> What is asked: Render the material below as a numbered list, one entry per line, leaving out any blank lines.

━━━ Task input

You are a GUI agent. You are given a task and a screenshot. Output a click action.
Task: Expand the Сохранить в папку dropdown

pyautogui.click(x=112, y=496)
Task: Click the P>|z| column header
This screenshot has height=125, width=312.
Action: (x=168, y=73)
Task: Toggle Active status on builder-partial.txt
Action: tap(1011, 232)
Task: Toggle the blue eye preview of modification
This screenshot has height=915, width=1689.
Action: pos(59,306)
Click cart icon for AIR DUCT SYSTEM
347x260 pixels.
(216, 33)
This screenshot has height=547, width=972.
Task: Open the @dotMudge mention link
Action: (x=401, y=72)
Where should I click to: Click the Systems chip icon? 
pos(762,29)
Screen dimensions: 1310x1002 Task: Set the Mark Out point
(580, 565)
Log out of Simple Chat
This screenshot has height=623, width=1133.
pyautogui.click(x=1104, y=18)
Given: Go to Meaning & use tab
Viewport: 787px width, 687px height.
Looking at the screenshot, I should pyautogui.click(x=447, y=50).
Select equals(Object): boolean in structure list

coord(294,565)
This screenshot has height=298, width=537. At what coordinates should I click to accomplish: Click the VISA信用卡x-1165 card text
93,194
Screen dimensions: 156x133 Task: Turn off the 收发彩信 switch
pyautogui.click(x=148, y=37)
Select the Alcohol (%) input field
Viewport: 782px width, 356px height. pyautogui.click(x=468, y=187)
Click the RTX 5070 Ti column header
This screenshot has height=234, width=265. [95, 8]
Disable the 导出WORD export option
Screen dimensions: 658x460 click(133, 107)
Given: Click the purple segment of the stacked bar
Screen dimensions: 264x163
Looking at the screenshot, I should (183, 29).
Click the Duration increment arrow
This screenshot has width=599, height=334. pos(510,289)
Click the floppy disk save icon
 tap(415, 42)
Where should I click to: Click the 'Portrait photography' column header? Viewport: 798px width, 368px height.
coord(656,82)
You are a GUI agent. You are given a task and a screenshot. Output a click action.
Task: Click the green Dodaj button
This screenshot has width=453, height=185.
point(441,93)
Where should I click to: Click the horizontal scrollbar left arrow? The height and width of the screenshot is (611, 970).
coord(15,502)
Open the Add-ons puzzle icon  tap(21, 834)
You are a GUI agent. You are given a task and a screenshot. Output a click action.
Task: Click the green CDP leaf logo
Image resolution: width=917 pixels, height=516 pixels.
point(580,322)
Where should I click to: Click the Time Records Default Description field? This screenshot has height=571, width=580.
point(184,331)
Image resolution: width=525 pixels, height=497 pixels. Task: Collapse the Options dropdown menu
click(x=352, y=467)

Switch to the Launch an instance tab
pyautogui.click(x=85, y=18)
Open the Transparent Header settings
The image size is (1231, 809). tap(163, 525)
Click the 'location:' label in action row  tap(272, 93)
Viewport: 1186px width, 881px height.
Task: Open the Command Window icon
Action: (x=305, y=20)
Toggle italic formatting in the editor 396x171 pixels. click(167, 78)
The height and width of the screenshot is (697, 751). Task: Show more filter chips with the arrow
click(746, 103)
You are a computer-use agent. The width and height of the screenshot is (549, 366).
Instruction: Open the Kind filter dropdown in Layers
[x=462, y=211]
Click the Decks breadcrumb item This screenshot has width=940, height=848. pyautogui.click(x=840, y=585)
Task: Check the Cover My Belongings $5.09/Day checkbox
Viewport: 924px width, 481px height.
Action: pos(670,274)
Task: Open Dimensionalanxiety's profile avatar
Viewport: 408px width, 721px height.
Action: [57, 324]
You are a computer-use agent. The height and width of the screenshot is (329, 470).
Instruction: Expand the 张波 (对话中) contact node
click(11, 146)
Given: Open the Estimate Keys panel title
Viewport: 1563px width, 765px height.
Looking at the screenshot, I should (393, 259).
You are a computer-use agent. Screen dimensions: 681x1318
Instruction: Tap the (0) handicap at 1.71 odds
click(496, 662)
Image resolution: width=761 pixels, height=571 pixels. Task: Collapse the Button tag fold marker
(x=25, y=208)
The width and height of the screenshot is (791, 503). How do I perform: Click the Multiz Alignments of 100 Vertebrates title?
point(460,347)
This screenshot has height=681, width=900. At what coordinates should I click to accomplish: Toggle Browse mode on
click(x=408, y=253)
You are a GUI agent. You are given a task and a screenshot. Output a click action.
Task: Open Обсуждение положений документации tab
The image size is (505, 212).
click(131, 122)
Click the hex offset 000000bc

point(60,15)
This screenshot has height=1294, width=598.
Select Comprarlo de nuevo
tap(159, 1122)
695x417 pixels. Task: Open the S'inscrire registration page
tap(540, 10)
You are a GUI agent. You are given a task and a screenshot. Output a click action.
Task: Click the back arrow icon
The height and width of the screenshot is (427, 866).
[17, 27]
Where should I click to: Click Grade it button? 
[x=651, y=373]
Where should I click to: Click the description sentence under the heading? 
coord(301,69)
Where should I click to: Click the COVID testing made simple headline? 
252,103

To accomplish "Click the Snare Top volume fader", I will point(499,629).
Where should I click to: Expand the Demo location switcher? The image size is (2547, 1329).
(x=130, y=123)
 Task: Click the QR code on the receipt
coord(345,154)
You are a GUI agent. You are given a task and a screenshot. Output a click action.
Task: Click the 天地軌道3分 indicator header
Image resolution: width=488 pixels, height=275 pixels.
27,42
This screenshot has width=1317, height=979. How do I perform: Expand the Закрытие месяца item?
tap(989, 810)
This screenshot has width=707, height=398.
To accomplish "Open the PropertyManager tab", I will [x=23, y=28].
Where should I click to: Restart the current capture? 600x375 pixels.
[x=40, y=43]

━━━━━━

> Output for this exercise:
1. You are a GUI agent. You are given a task and a screenshot. Output a click action.
2. Task: Expand the Сохранить в папку dropdown
3. pyautogui.click(x=112, y=496)
4. Task: Click the P>|z| column header
5. This screenshot has height=125, width=312.
6. Action: (x=168, y=73)
7. Task: Toggle Active status on builder-partial.txt
8. Action: tap(1011, 232)
9. Task: Toggle the blue eye preview of modification
10. This screenshot has height=915, width=1689.
11. Action: pos(59,306)
12. Click cart icon for AIR DUCT SYSTEM
13. 347x260 pixels.
14. (216, 33)
15. This screenshot has height=547, width=972.
16. Task: Open the @dotMudge mention link
17. Action: (x=401, y=72)
18. Where should I click to: Click the Systems chip icon? 
19. pos(762,29)
20. Screen dimensions: 1310x1002 Task: Set the Mark Out point
21. (580, 565)
22. Log out of Simple Chat
23. This screenshot has height=623, width=1133.
24. pyautogui.click(x=1104, y=18)
25. Given: Go to Meaning & use tab
26. Viewport: 787px width, 687px height.
27. Looking at the screenshot, I should pyautogui.click(x=447, y=50).
28. Select equals(Object): boolean in structure list
29. coord(294,565)
30. This screenshot has height=298, width=537. At what coordinates should I click to accomplish: Click the VISA信用卡x-1165 card text
31. 93,194
32. Screen dimensions: 156x133 Task: Turn off the 收发彩信 switch
33. pyautogui.click(x=148, y=37)
34. Select the Alcohol (%) input field
35. Viewport: 782px width, 356px height. pyautogui.click(x=468, y=187)
36. Click the RTX 5070 Ti column header
37. This screenshot has height=234, width=265. [95, 8]
38. Disable the 导出WORD export option
39. Screen dimensions: 658x460 click(133, 107)
40. Given: Click the purple segment of the stacked bar
41. Screen dimensions: 264x163
42. Looking at the screenshot, I should (183, 29).
43. Click the Duration increment arrow
44. This screenshot has width=599, height=334. pos(510,289)
45. Click the floppy disk save icon
46.  tap(415, 42)
47. Where should I click to: Click the 'Portrait photography' column header? Viewport: 798px width, 368px height.
48. coord(656,82)
49. You are a GUI agent. You are given a task and a screenshot. Output a click action.
50. Task: Click the green Dodaj button
51. This screenshot has width=453, height=185.
52. point(441,93)
53. Where should I click to: Click the horizontal scrollbar left arrow? The height and width of the screenshot is (611, 970).
54. coord(15,502)
55. Open the Add-ons puzzle icon  tap(21, 834)
56. You are a GUI agent. You are given a task and a screenshot. Output a click action.
57. Task: Click the green CDP leaf logo
58. Image resolution: width=917 pixels, height=516 pixels.
59. point(580,322)
60. Where should I click to: Click the Time Records Default Description field? This screenshot has height=571, width=580.
61. point(184,331)
62. Image resolution: width=525 pixels, height=497 pixels. Task: Collapse the Options dropdown menu
63. click(x=352, y=467)
64. Switch to the Launch an instance tab
65. pyautogui.click(x=85, y=18)
66. Open the Transparent Header settings
67. The image size is (1231, 809). tap(163, 525)
68. Click the 'location:' label in action row  tap(272, 93)
69. Viewport: 1186px width, 881px height.
70. Task: Open the Command Window icon
71. Action: (x=305, y=20)
72. Toggle italic formatting in the editor 396x171 pixels. click(167, 78)
73. The height and width of the screenshot is (697, 751). Task: Show more filter chips with the arrow
74. click(746, 103)
75. You are a computer-use agent. The width and height of the screenshot is (549, 366).
76. Instruction: Open the Kind filter dropdown in Layers
77. [x=462, y=211]
78. Click the Decks breadcrumb item This screenshot has width=940, height=848. pyautogui.click(x=840, y=585)
79. Task: Check the Cover My Belongings $5.09/Day checkbox
80. Viewport: 924px width, 481px height.
81. Action: pos(670,274)
82. Task: Open Dimensionalanxiety's profile avatar
83. Viewport: 408px width, 721px height.
84. Action: [57, 324]
85. You are a computer-use agent. The height and width of the screenshot is (329, 470).
86. Instruction: Expand the 张波 (对话中) contact node
87. click(11, 146)
88. Given: Open the Estimate Keys panel title
89. Viewport: 1563px width, 765px height.
90. Looking at the screenshot, I should (393, 259).
91. You are a computer-use agent. Screen dimensions: 681x1318
92. Instruction: Tap the (0) handicap at 1.71 odds
93. click(496, 662)
94. Image resolution: width=761 pixels, height=571 pixels. Task: Collapse the Button tag fold marker
95. (x=25, y=208)
96. The width and height of the screenshot is (791, 503). How do I perform: Click the Multiz Alignments of 100 Vertebrates title?
97. point(460,347)
98. This screenshot has height=681, width=900. At what coordinates should I click to accomplish: Toggle Browse mode on
99. click(x=408, y=253)
100. You are a GUI agent. You are given a task and a screenshot. Output a click action.
101. Task: Open Обсуждение положений документации tab
102. The image size is (505, 212).
103. click(131, 122)
104. Click the hex offset 000000bc
105. point(60,15)
106. This screenshot has height=1294, width=598.
107. Select Comprarlo de nuevo
108. tap(159, 1122)
109. 695x417 pixels. Task: Open the S'inscrire registration page
110. tap(540, 10)
111. You are a GUI agent. You are given a task and a screenshot. Output a click action.
112. Task: Click the back arrow icon
113. The height and width of the screenshot is (427, 866).
114. [17, 27]
115. Where should I click to: Click Grade it button? 
116. [x=651, y=373]
117. Where should I click to: Click the description sentence under the heading? 
118. coord(301,69)
119. Where should I click to: Click the COVID testing made simple headline? 
120. 252,103
121. To accomplish "Click the Snare Top volume fader", I will point(499,629).
122. Where should I click to: Expand the Demo location switcher? The image size is (2547, 1329).
123. (x=130, y=123)
124.  Task: Click the QR code on the receipt
125. coord(345,154)
126. You are a GUI agent. You are given a task and a screenshot. Output a click action.
127. Task: Click the 天地軌道3分 indicator header
128. Image resolution: width=488 pixels, height=275 pixels.
129. 27,42
130. This screenshot has width=1317, height=979. How do I perform: Expand the Закрытие месяца item?
131. tap(989, 810)
132. This screenshot has width=707, height=398.
133. To accomplish "Open the PropertyManager tab", I will [x=23, y=28].
134. Where should I click to: Restart the current capture? 600x375 pixels.
135. [x=40, y=43]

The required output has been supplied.